Why did you decide to study strategic communication?  

I came to Whitworth wanting to major in journalism but quickly realized that I am more interested in marketing and public relations when I took Dr. Erica Salkin’s Publicity & Public Relations class my first year. So, I switched my concentration to strategic communication and joined Beyond the Pines, Whitworth’s student-run public relations agency.  

What classes have been your favorite so far?  

My favorite classes I have taken are Publicity & Public Relations and Graphic Design. In both classes, I learned valuable skills that I will use in the future, and in graphic design, I am able to use my creativity to make fun projects which I really enjoy.  

Tell us about a unique experience or project you’ve worked on for your major.

A unique experience that I had was interning at a cat shelter. I spent the whole summer hanging out and videoing cats for social media and writing cute bios from the cats’ perspective to get them adopted. It really solidified that this is what I want to be doing, and I couldn’t have asked for a better experience.  

What advice would you give to someone thinking about majoring in strategic communication?

Communication is a very versatile major that can be used in my different areas. So, my advice would be to explore why you are interested in communication and which aspects of it by taking a variety of classes and applied communication such as our public relations agency, yearbook, newspaper, radio or forensics.  

What’s your dream job?

My dream job is doing marketing and communications work for a nonprofit, specifically supporting animal welfare. I had the amazing opportunity to intern at a cat shelter in Boise over the summer, and that is definitely something that I want to continue doing after I graduate.  

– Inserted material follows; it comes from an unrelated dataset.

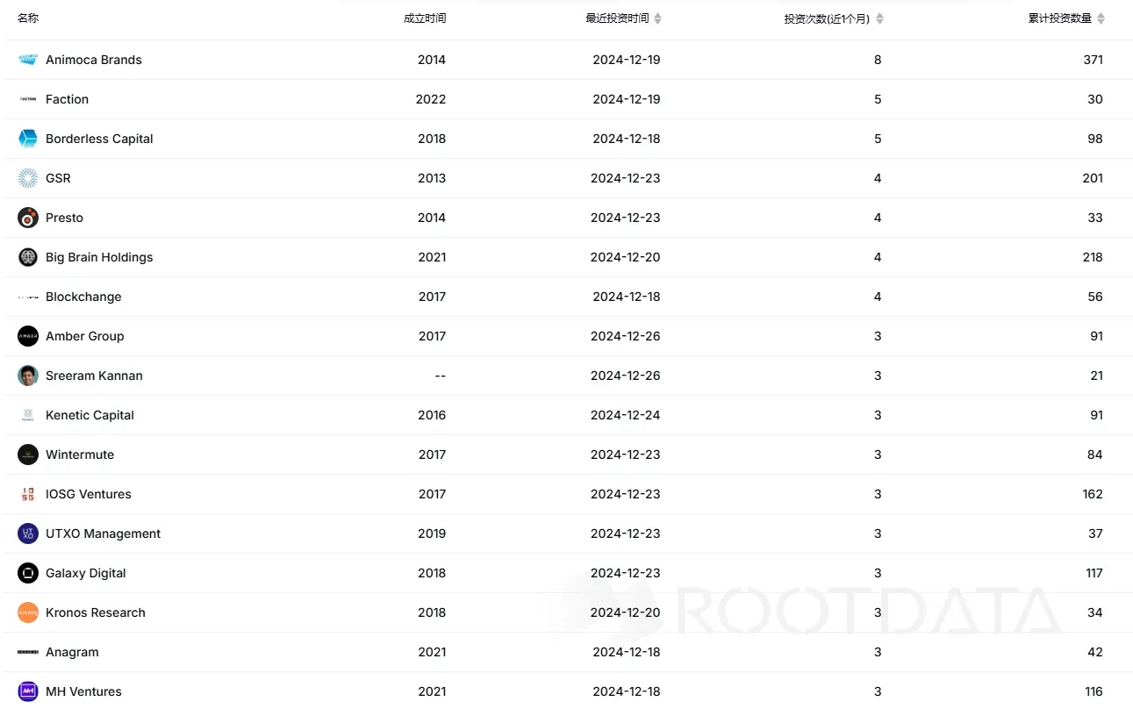Open the Wintermute investor page
This screenshot has height=709, width=1133.
point(80,455)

Who has made a difference for you at Whitworth?

  1. Nichole Bogarosh – She is the advisor for Beyond the Pines and has really helped me grow in my PR skills with the agency. She is also someone that I just love talking to because she is very personable.  
  2. Ellie Stephens – She has been my best friend since sophomore year, and I don’t think school would be the same without her fun energy and support.  
  3. David Sloan – I have loved taking business classes with him. He is very supportive, and his classes are very engaging and fun. 

Nara ShinNara Shin '25

Why did you decide to study strategic communication?  

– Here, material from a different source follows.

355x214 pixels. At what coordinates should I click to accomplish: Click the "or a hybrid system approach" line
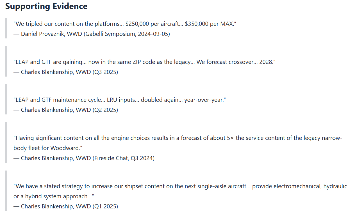tap(53, 196)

Growing up in a family that lived based on governmental and local nonprofit organizational help, I have wanted to help families in hopeless situations by engaging with organizations whose vision is to work for equity and inclusion in society. With my passion, I was in several leadership roles in my high school volunteer teams that intended to make changes in society. Although those teams were important to make a better society, and our team leaders were happy to do good work, we needed more interesting ways to attract students and local community members to join our mission. I realized how communicating with the world in a better way can introduce a certain organization's vision and the work they do, and without a communicator, the mission cannot be driven. I decided to study strategic communication to connect an organization's call to work for equity and inclusion with people who are seeking the call.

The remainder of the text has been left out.